● **EXERCISE**: Reproduce verbatim the items from the line containing "This screenshot has width=301, height=171." through the end of the items, inclusive, omitting the pictures.

● **EXERCISE INPUTS**:
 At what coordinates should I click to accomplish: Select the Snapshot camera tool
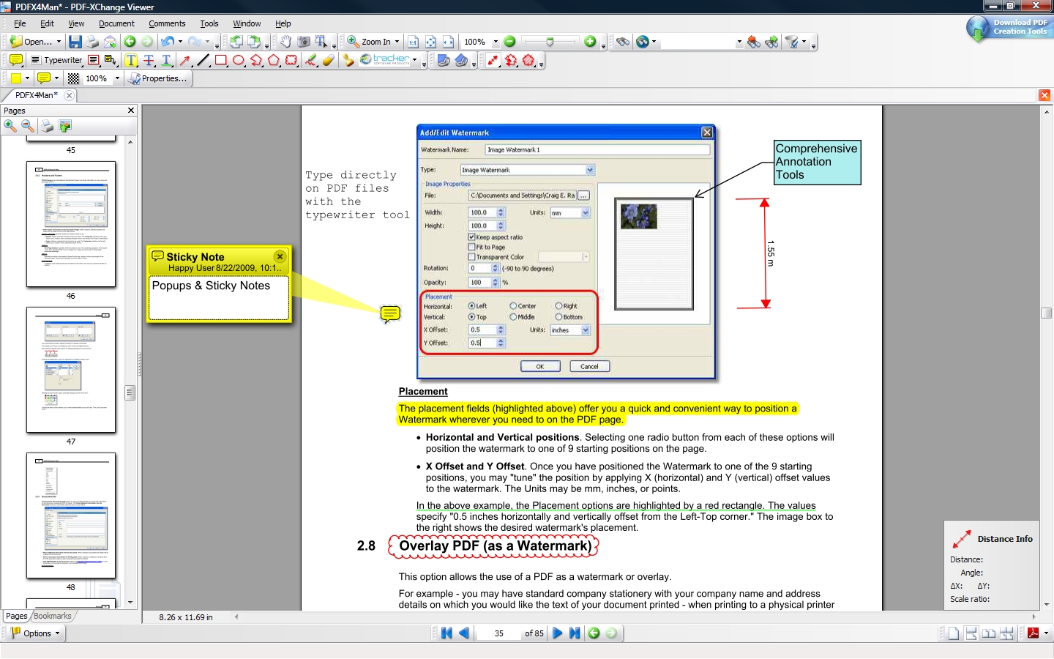(302, 42)
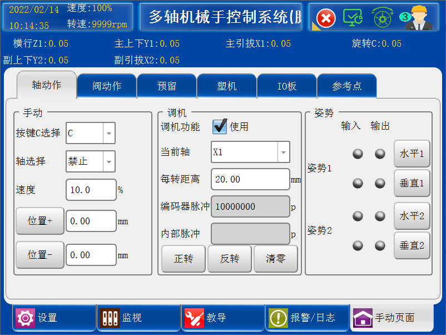Switch to the 阀动作 tab

click(x=106, y=86)
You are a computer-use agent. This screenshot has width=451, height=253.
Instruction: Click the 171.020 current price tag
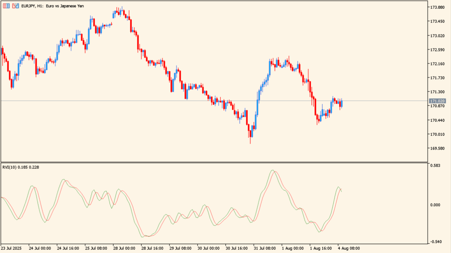pyautogui.click(x=437, y=101)
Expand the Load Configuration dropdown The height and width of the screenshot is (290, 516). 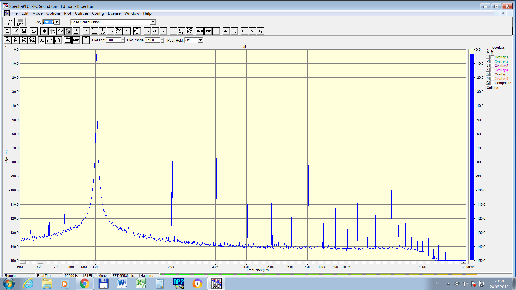coord(153,22)
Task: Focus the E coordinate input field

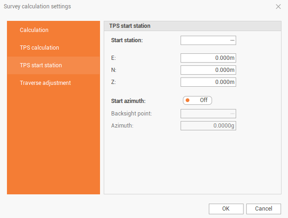Action: point(208,58)
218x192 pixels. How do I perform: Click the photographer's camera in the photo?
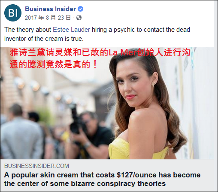click(77, 121)
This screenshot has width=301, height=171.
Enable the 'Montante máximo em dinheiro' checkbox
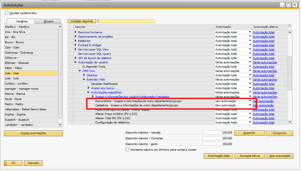click(x=127, y=150)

● **SOLUTION TO THIS PROBLEM**:
This screenshot has width=301, height=171.
Enable the 'Montante máximo em dinheiro' checkbox
click(x=127, y=150)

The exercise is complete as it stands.